On March 14, the government announced a fine ranging from 50 dinars ($130) to 400 dinars ($1,100) for defacing the country’s passports. It stated that writing, tearing, or stamping a passport was illegal unless done by authorized immigration officials in Bahrain or overseas. The NIHR stated that the ban included any alterations done by ministries, embassies, hotels, banks, or tourism agencies. Often tourism agencies, hotels, and other individuals at overseas religious sites placed stickers or wrote on the passports. Former Shia MP Ali Al Ateesh said the law targeted citizens for visiting [Shia] religious sites in Iran and Iraq, while those with unofficial markings from other destinations were not held accountable. Other MPs said the new rule did not target sects, religious tours, individuals or countries.
NGOs reported the government continued to monitor closely the collection of funds by religious organizations, including charity donations. The NGOs said religious leaders and organizations not authorized to collect money, or whom the government believed handled the money in improper ways, were potentially subject to legal action.
On July 26, at the Ministerial to Advance Religious Freedom hosted by the Secretary of State in Washington, Minister of Foreign Affairs Khalid bin Ahmed Al Khalifa delivered remarks highlighting that “religious violence, incitement to hatred, and sectarianism have no place in Bahraini society.” He announced the government planned to create a position of Ambassador at Large for Peace Coexistence and Religious Freedom to advocate for religious harmony and coexistence across the Middle East. The government had not filled the position at year’s end.
Press editorials and statements from government and religious leaders emphasized the importance of religious tolerance. In March the crown prince and foreign minister met with the president of the World Jewish Congress to discuss interfaith and religious tolerance in the country. In June the government inaugurated the King Hamad Center for Peaceful Coexistence, led by a Board of Trustees comprised of representatives of the country’s Sunni, Shia, Christian, Catholic, Baha’i, Hindu, and Buddhist communities. In November the Bahrain News Agency reported the minister of education inaugurated the King Hamad Chair in Interfaith Dialogue and Peaceful Co-Existence at Sapienza University in Rome, which according to local Bahraini reports would allow the university students to conduct scientific research and studies in the fields of tolerance and religious science. Local press featured photos of senior government officials visiting the Diwali festivities of several prominent Hindu families throughout the country.
Section III. Status of Societal Respect for Religious Freedom
During the year, local press reported individuals allegedly associated with militant groups committed attacks on police, and some groups claiming responsibility used Shia religious terminology to justify their attacks. The government reported 22 police officers suffered injuries from such attacks during the year. Protestors using Molotov cocktails in one attack on police stated they were throwing “holy fire” to demand the ruling family “step down.”
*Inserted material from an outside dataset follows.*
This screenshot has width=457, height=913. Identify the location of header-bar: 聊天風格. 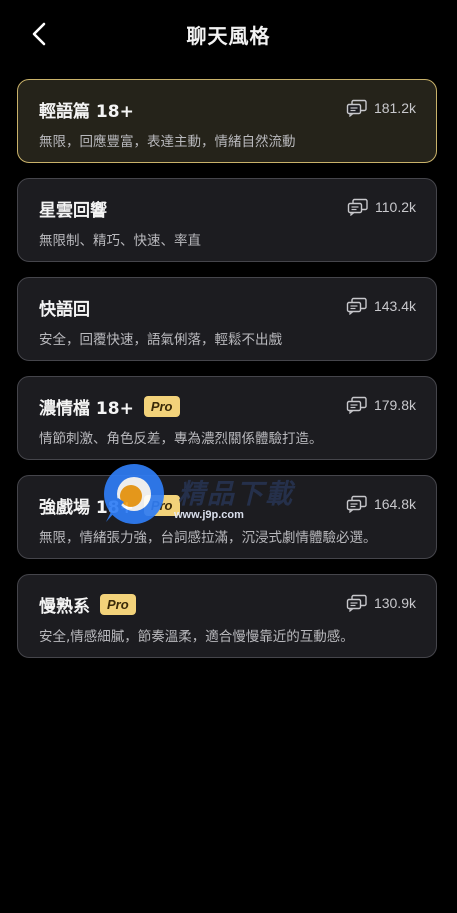
(228, 34).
Anti-Shia and anti-Sunni commentary appeared in social media. Posts stated that former Shia leaders were “traitors” and “Iranian servants,” used the hashtag “Iran Supports Sedition in Bahrain,” and displayed images of prominent Shia political figures Ali Salman and Isa Qassim.
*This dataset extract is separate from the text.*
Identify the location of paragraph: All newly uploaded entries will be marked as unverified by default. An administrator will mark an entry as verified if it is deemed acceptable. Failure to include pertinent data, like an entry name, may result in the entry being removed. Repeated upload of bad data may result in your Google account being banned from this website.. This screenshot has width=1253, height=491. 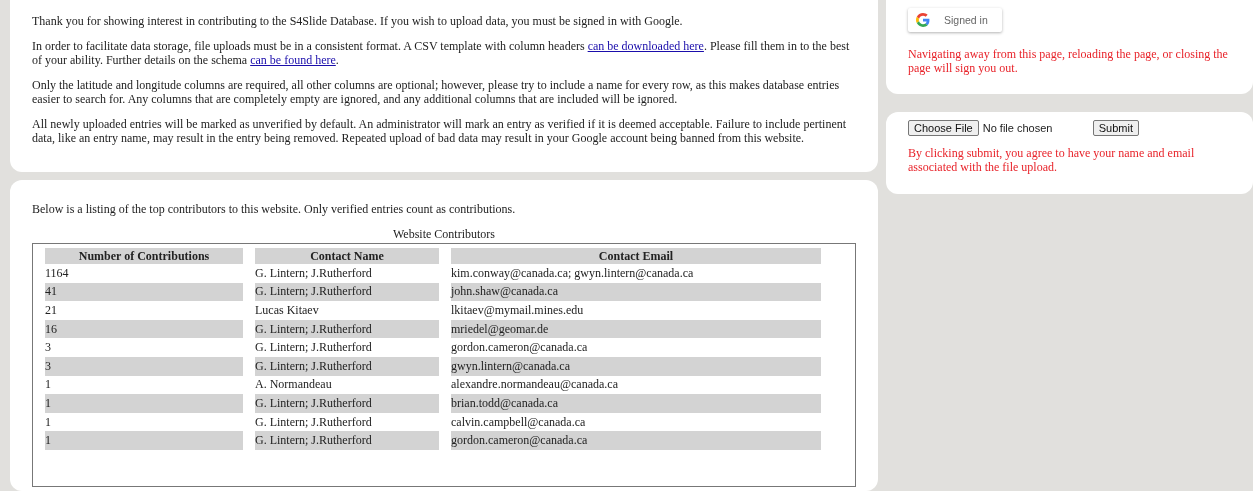
(440, 131).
Non-Muslim religious community leaders reported there continued to be some Muslims who changed their religious affiliation, despite ongoing societal pressure not to do so, but those who did so remained unwilling to speak publicly or privately to family or associates about their conversions out of fear of harassment or discrimination.
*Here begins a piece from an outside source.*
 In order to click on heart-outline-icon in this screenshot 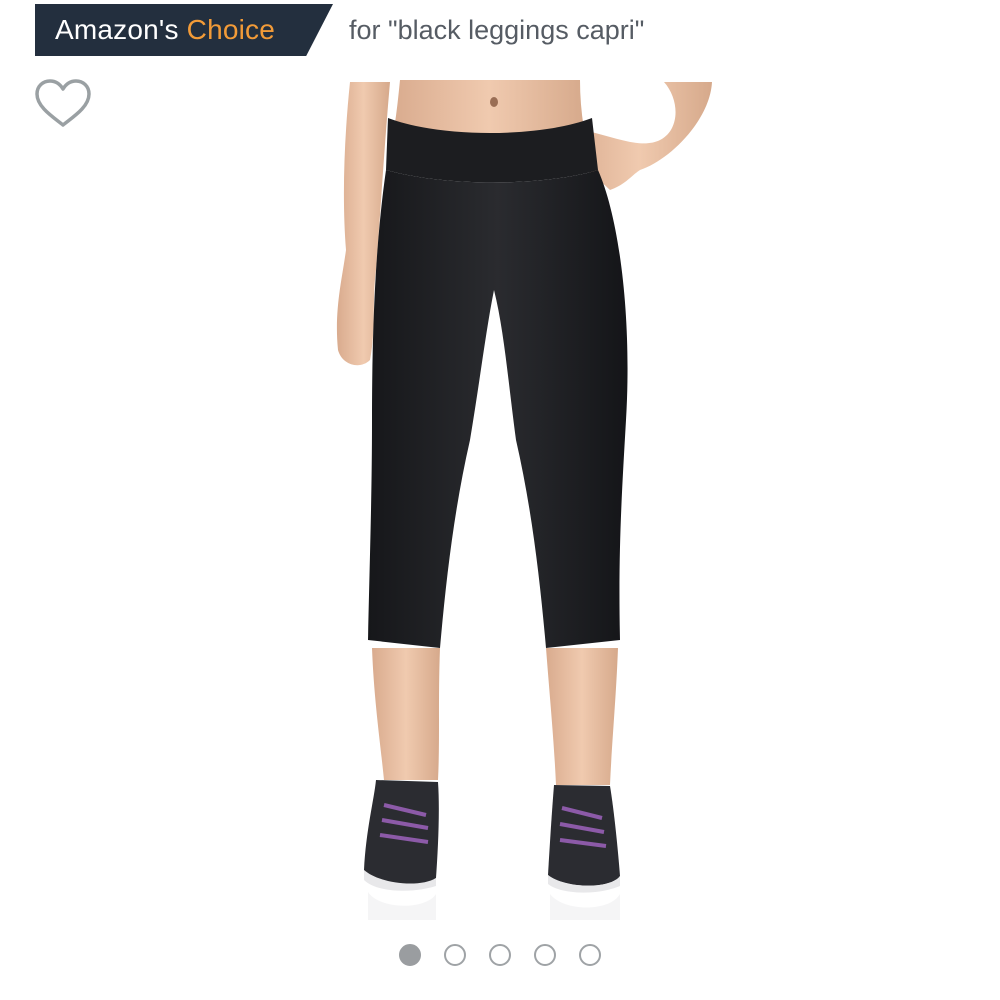, I will do `click(63, 103)`.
NGOs working on civil discourse and interfaith dialogue reported regional Sunni-Shia tensions and historical political divisions continued to have an economic effect. Shia representatives stated the persistent higher unemployment rate among their community, limited prospects for upward social mobility, and the lower socioeconomic status of Shia exacerbated by ongoing private sector discrimination against them, added to the tensions between the two communities. Because religion and political affiliation were often closely linked, it was difficult to categorize these effects as being solely based on religious identity.
Christian community leaders stated that they continued to search for a suitable location for a new non-Muslim cemetery.
There were cremation facilities for the Hindu community. On March 12, however, the Southern Municipal Council announced it was considering banning traditional outdoor Hindu cremations due to environmental and health concerns. Hindu community leaders said they were not opposed to indoor incinerators since indoor cremations would be consistent with religious guidelines.
Several Hindu temples and Sikh temples operated throughout the country. The Shri Krishna Hindu Temple was reportedly over 200 years old and was occasionally visited by high-level government officials. The country was also home to a historic, although seldom used, Jewish synagogue. There were more than a dozen Christian churches, which included a 100-year old evangelical church and an 80-year old Catholic church. There was no registered Buddhist temple; however, some Buddhist groups met in private facilities.
Holiday foods, decorations, posters, and books continued to be widely available during major Christian and Hindu holidays, and Christmas trees and elaborate decorations remained prominent features in malls, restaurants, coffee shops, and hotels. The news media continued to print reports of non-Muslim religious holiday celebrations, including Christmas celebrations and Hindu festivals such as Diwali and Holi.
According to minority religious groups, there was a high degree of tolerance within society for minority religious beliefs and traditions, although societal attitudes and behavior discouraged conversion from Islam. Local news reports during the year featured activities of minority religious communities, including announcements of changes in leadership, Muslim bands performing at Christmas festivities, and sports events organized by the Sikh community.
Section IV. U.S. Government Policy and Engagement
The Secretary of State, Deputy Secretary of State, Ambassador, and embassy officers met with government officials to urge respect for freedom of expression, including the right of clerics and other religious leaders to speak and write freely; to ensure full inclusion of all citizens, including members of the Shia majority, in political, social, and economic opportunities; and to pursue reconciliation between the government and Shia communities. U.S. officials both publicly and in private meetings continued to advocate for the government to pursue political reforms that would take into consideration the needs of all citizens regardless of religious affiliation.
The Ambassador and other embassy officers continued to meet regularly with religious leaders from a broad spectrum of faiths, representatives of NGOs, and political groups to discuss freedom of religion and freedom of expression as it related to religious practices. The Ambassador and embassy officials visited various houses of worship and attended religious events throughout the year, including the observation of Ashura, Christmas, and Diwali. At these events, they discussed issues related to religious tolerance with participants and emphasized the U.S. government’s commitment to religious freedom.
The embassy continued to sponsor the participation of religious leaders in exchange programs in the United States designed to promote religious tolerance and a better understanding of the right to practice one’s faith as a fundamental human right and source of stability.
In July the U.S. Department of State designated Al Ashtar Brigades (AAB) as a foreign terrorist organization. AAB is an Iran-backed terrorist group that claimed responsibility for numerous terrorist attacks against security targets in Bahrain, and often used Shia religious terminology and symbols in justifying their attacks.